* _What you will do_:
Reproduce every line of the data below word for word, leaving out the pictures.

● ● ● ● ●

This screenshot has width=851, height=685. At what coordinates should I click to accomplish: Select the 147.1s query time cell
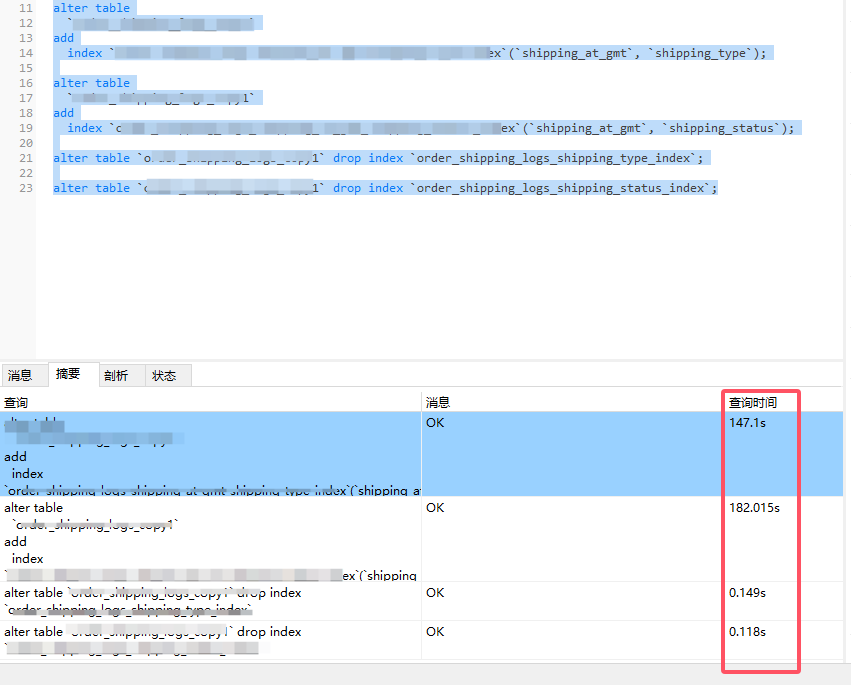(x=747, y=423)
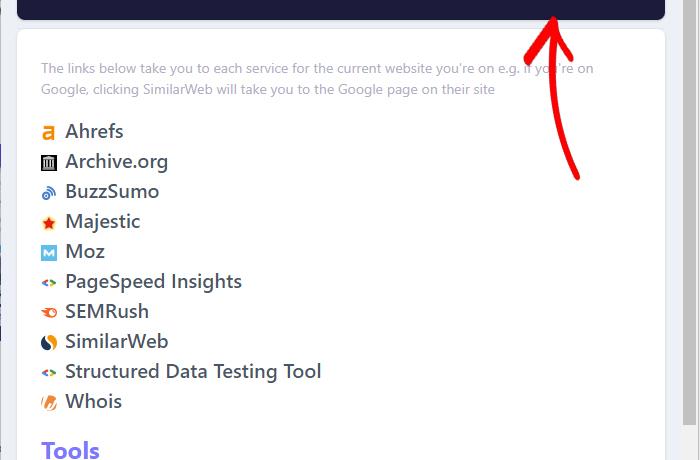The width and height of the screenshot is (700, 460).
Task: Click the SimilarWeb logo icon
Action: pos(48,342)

● ● ● ● ●

* _Result of this task_:
This screenshot has width=851, height=685. At what coordinates should I click to accomplish: Select the 147.1s query time cell
(x=747, y=423)
The width and height of the screenshot is (700, 460).
Task: Click the SimilarWeb logo icon
Action: pos(48,342)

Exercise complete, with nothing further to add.